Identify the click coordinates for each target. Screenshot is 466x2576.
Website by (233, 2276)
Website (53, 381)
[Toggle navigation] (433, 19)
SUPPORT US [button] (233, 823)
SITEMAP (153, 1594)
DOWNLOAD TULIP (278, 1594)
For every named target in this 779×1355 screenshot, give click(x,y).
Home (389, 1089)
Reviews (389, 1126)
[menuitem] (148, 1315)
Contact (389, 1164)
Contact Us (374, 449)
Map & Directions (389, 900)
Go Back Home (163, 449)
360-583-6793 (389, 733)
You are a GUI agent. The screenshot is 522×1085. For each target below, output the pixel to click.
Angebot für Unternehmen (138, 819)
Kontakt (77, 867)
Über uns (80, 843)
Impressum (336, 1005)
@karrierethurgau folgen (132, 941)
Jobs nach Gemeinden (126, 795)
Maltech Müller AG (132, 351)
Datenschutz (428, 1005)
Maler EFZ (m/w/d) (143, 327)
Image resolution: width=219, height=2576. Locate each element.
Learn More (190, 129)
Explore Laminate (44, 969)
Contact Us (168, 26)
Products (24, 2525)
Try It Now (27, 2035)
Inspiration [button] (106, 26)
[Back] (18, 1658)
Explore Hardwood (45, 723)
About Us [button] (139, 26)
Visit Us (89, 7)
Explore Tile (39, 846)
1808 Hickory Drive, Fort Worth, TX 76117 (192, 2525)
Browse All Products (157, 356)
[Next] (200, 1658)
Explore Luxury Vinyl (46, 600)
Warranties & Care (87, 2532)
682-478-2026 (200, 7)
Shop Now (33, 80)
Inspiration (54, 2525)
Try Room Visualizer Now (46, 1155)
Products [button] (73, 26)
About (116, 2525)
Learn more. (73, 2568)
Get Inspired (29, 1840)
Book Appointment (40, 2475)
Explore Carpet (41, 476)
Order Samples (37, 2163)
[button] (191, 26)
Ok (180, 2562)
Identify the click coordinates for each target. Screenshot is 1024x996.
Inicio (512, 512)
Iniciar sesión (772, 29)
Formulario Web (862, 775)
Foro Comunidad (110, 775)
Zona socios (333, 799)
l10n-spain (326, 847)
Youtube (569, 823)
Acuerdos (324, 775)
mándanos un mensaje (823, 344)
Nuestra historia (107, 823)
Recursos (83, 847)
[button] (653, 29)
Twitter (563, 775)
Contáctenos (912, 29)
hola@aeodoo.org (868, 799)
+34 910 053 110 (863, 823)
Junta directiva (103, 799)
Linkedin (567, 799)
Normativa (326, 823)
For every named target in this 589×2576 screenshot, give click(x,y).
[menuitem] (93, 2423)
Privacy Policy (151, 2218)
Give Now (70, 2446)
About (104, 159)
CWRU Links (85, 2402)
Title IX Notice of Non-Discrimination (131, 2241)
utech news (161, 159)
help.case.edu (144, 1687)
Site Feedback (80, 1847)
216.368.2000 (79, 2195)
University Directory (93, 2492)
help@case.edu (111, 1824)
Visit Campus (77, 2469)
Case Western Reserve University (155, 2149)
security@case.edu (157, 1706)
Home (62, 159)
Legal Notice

^^^^

=== WHAT NEEDS TO BE DONE ===
Render the records above as a numbered list, omitting blank lines, starting at the line that contains "For every named target in this 779×1355" and ending at the line that contains "Angebot für Unternehmen (138, 819)", with both of those lines included.

=== EXERCISE RESULT ===
1. For every named target in this 779×1355 screenshot, give click(x,y).
2. Home (389, 1089)
3. Reviews (389, 1126)
4. [menuitem] (148, 1315)
5. Contact (389, 1164)
6. Contact Us (374, 449)
7. Map & Directions (389, 900)
8. Go Back Home (163, 449)
9. 360-583-6793 (389, 733)
10. You are a GUI agent. The screenshot is 522×1085. For each target below, output the pixel to click.
11. Angebot für Unternehmen (138, 819)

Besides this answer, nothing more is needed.